PASSAGE PROVIDED ::
[meteorite-list] Historic Japanese Asteroid Data Amaze Researchers (Hayabusa)

From: Ron Baalke <baalke_at_meteoritecentral.com>
Date: Mon Mar 27 15:53:32 2006
Message-ID: <200603271846.k2RIkxs19494_at_zagami.jpl.nasa.gov>

http://www.aviationnow.com/avnow/news/channel_awst_story.jsp?id=news/032706p2.xml

Historic Japanese Asteroid Data Amaze Researchers
By Craig Covault
Aviation Week & Space Technology
March 26, 2006

SOLAR SYSTEM BABY

Japan's Hayabusa spacecraft that landed twice on the asteroid Itokawa
found it to be a "rubble pile" of 4.5-billon-year-old planetary debris
that loosely coalesced only about 10 million years ago, rather than a
much older intact body like previous asteroids visited.

This means researchers discovered--180 million mi. from Earth--a new
baby of the solar system. It's just one of many findings from the
$100-million mission that will affect theories on the formation of
planets and small bodies around the Sun and other stars.

In addition to being perhaps the youngest known object in the Solar
System, the asteroid is likely a "contact binary--a joined pair of
earlier separate objects--the first such conjoined twins ever viewed up
close in deep space. The juncture between two objects is clearly visible
as a smooth neck area between a rounded head and an elongated body.

LISTING ::
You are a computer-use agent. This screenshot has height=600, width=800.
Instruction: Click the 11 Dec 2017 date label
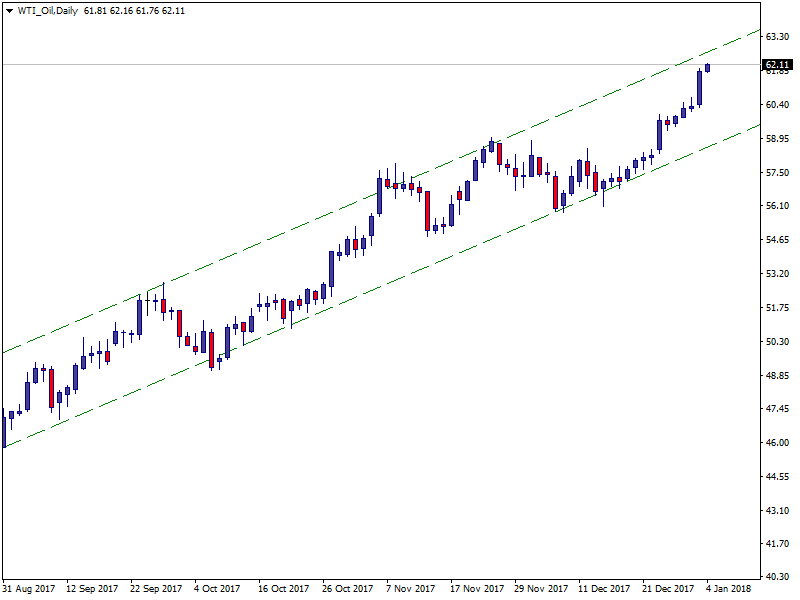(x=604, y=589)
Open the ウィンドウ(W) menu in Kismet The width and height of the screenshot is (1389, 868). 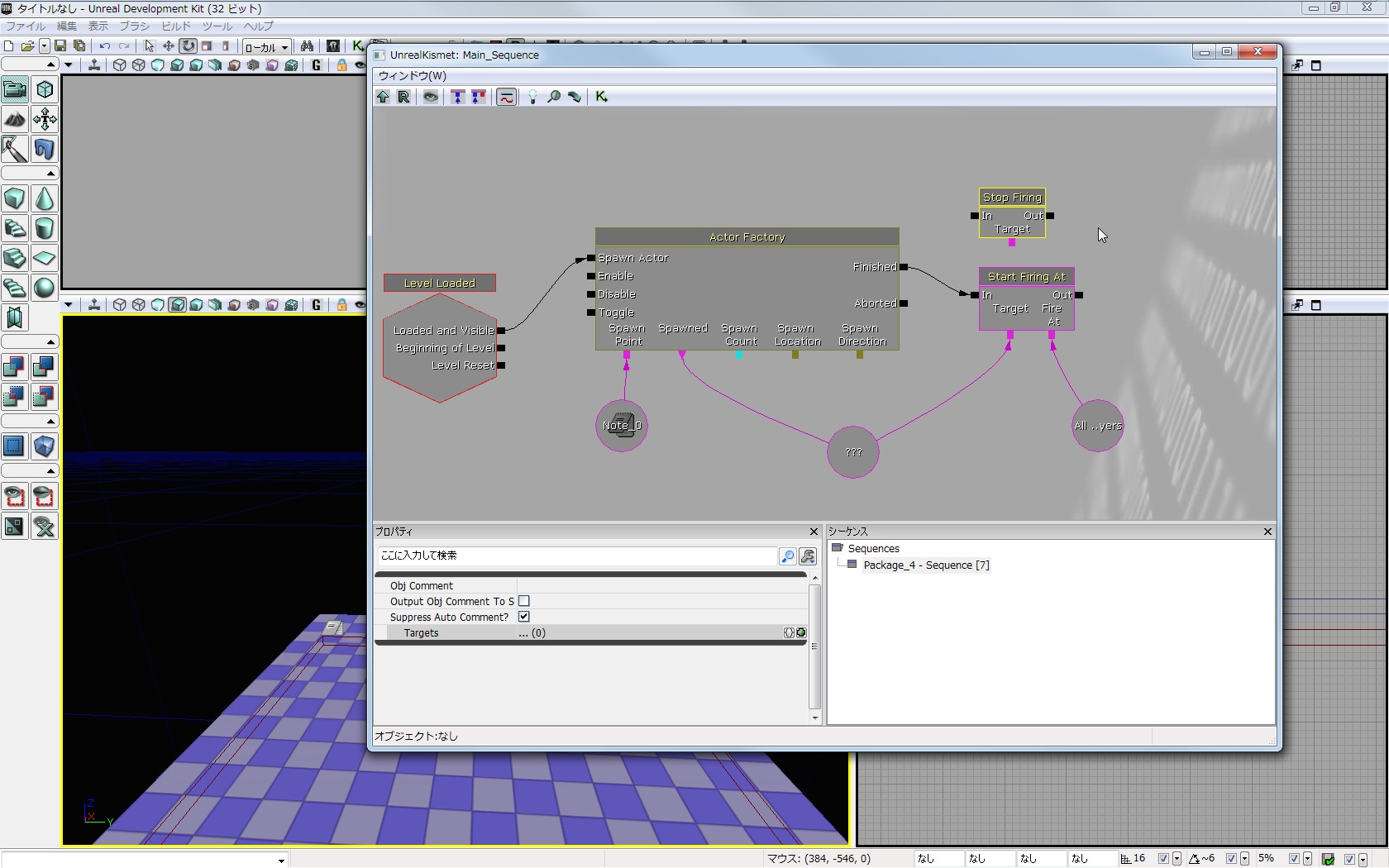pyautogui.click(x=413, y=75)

---

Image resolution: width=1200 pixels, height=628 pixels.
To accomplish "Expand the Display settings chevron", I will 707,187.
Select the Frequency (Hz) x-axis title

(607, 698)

WRITTEN REQUEST :: Copy out the Hayabusa asteroid article above in its entirety, word for word and with its original line breaks.

RESULT ::
[meteorite-list] Historic Japanese Asteroid Data Amaze Researchers (Hayabusa)

From: Ron Baalke <baalke_at_meteoritecentral.com>
Date: Mon Mar 27 15:53:32 2006
Message-ID: <200603271846.k2RIkxs19494_at_zagami.jpl.nasa.gov>

http://www.aviationnow.com/avnow/news/channel_awst_story.jsp?id=news/032706p2.xml

Historic Japanese Asteroid Data Amaze Researchers
By Craig Covault
Aviation Week & Space Technology
March 26, 2006

SOLAR SYSTEM BABY

Japan's Hayabusa spacecraft that landed twice on the asteroid Itokawa
found it to be a "rubble pile" of 4.5-billon-year-old planetary debris
that loosely coalesced only about 10 million years ago, rather than a
much older intact body like previous asteroids visited.

This means researchers discovered--180 million mi. from Earth--a new
baby of the solar system. It's just one of many findings from the
$100-million mission that will affect theories on the formation of
planets and small bodies around the Sun and other stars.

In addition to being perhaps the youngest known object in the Solar
System, the asteroid is likely a "contact binary--a joined pair of
earlier separate objects--the first such conjoined twins ever viewed up
close in deep space. The juncture between two objects is clearly visible
as a smooth neck area between a rounded head and an elongated body.